### Task description:
Output as a JSON list of strings the lines of the source data between the line containing "This screenshot has height=340, width=450." and the line containing "coord(99,104)", inclusive, one string per line and no blank lines.

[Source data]
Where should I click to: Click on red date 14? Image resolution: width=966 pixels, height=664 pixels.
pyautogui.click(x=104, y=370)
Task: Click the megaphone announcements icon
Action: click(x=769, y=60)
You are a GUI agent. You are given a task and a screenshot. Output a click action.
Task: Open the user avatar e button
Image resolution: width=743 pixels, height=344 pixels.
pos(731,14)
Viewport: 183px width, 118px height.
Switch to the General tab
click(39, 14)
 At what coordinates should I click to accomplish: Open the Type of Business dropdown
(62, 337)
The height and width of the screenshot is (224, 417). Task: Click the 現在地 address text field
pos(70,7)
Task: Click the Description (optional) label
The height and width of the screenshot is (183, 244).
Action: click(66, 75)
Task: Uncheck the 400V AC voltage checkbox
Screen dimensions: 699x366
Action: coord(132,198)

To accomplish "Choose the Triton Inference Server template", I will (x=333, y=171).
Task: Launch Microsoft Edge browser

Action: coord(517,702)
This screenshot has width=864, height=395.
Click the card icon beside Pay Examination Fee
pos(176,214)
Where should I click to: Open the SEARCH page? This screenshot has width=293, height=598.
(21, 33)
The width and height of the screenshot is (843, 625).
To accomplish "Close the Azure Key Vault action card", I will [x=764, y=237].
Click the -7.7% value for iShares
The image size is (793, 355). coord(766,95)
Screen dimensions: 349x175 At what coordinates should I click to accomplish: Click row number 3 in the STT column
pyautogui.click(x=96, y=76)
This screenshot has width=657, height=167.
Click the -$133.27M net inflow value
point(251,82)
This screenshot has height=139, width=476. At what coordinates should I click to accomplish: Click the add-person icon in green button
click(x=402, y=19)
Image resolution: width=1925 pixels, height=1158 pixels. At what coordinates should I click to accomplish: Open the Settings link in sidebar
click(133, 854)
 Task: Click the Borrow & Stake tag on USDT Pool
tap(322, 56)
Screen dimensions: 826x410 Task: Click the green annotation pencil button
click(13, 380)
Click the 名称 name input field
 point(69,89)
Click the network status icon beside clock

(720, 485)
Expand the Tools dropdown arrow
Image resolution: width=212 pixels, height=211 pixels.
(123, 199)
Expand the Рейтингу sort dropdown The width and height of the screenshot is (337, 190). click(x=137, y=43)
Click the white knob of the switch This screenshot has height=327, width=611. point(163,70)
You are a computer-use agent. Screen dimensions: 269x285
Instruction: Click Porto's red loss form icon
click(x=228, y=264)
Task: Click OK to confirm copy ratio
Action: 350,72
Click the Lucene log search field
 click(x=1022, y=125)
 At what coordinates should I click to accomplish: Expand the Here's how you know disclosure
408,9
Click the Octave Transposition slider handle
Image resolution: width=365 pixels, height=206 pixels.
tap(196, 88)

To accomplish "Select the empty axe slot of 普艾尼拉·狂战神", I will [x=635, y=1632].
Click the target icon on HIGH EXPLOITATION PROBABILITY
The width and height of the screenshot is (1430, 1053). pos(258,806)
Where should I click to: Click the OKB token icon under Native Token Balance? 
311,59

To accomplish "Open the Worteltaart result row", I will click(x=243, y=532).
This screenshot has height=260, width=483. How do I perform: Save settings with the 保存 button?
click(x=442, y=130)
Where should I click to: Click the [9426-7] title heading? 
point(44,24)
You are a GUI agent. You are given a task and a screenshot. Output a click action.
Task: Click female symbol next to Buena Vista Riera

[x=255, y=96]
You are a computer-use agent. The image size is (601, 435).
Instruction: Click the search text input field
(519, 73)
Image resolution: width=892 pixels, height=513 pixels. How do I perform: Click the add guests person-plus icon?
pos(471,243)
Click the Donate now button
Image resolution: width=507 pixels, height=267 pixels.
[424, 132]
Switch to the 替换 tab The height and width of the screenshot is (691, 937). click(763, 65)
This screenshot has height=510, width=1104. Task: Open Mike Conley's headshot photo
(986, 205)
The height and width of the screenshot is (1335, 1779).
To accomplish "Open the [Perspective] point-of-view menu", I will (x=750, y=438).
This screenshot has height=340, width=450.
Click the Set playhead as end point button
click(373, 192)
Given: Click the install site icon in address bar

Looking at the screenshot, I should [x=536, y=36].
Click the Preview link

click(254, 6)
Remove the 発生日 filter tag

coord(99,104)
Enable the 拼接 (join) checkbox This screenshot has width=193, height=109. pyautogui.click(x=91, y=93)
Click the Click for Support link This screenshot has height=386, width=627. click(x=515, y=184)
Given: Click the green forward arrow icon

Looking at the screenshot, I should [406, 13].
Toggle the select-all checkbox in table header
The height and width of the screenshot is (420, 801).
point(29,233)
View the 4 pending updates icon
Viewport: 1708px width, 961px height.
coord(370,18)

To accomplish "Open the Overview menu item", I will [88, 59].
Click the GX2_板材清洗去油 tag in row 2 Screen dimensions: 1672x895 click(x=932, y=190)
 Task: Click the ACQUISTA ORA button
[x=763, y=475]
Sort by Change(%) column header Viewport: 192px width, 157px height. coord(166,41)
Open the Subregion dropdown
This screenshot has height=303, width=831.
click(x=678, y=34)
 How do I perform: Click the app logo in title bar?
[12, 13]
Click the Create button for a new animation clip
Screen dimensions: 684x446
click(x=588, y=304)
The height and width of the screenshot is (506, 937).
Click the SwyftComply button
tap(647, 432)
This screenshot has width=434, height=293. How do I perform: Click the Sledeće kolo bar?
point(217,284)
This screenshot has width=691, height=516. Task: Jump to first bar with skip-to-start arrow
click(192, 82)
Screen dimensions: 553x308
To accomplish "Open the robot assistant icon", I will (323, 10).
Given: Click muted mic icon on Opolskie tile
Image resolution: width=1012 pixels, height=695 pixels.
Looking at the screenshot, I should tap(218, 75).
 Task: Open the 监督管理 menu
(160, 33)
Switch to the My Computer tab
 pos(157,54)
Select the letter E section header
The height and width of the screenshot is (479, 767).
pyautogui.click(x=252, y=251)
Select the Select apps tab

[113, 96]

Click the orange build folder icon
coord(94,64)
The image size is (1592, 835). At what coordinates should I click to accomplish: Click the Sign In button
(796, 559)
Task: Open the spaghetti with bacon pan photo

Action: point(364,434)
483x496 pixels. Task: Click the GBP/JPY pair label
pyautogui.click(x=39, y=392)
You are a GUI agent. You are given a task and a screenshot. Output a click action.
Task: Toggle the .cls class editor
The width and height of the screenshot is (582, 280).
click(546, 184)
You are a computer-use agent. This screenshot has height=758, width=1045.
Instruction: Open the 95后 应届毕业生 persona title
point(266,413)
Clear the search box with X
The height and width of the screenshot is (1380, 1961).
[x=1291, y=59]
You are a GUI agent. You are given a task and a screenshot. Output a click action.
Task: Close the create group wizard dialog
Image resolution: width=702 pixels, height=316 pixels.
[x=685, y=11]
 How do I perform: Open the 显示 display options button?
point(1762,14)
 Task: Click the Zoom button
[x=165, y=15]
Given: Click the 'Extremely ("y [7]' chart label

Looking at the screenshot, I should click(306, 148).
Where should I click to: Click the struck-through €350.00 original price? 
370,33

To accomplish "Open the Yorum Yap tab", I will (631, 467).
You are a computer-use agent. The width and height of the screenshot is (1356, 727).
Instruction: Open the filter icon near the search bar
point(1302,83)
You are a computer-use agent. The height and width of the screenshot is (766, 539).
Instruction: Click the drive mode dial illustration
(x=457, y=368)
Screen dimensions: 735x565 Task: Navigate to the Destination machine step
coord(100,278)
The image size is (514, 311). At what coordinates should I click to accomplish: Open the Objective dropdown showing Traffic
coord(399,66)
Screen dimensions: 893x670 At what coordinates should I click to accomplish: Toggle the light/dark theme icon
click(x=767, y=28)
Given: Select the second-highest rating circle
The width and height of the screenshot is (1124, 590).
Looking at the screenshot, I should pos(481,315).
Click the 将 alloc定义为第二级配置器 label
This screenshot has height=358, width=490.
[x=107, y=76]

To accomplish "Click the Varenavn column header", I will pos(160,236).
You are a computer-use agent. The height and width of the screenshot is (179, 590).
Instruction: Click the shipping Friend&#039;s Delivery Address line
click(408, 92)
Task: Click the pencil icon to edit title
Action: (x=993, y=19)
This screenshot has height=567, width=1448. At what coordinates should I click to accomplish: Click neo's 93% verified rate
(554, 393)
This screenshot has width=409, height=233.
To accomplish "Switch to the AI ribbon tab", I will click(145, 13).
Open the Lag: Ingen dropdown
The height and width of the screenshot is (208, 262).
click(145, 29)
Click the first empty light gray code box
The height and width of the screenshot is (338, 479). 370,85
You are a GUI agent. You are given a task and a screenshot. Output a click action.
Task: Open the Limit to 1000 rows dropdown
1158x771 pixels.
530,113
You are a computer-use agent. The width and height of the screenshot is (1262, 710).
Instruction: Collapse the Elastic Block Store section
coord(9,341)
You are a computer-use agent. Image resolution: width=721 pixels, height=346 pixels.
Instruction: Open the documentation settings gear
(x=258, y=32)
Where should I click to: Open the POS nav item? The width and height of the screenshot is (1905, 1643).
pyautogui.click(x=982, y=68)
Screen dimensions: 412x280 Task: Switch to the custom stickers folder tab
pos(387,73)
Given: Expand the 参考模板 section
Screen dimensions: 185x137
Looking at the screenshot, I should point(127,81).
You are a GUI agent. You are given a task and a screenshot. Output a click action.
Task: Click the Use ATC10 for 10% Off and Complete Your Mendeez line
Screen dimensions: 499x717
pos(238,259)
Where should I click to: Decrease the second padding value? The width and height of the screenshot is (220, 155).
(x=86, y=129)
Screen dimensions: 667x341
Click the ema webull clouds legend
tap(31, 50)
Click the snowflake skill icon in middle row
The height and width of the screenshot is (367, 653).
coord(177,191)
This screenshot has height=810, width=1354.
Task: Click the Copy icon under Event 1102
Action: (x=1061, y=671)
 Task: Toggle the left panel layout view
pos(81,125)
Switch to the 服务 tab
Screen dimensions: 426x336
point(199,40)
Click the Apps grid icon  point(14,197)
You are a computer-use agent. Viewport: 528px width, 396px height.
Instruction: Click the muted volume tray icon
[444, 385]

### Response below:
[
  "This screenshot has height=340, width=450.",
  "Click the Set playhead as end point button",
  "click(373, 192)",
  "Given: Click the install site icon in address bar",
  "Looking at the screenshot, I should [x=536, y=36].",
  "Click the Preview link",
  "click(254, 6)",
  "Remove the 発生日 filter tag",
  "coord(99,104)"
]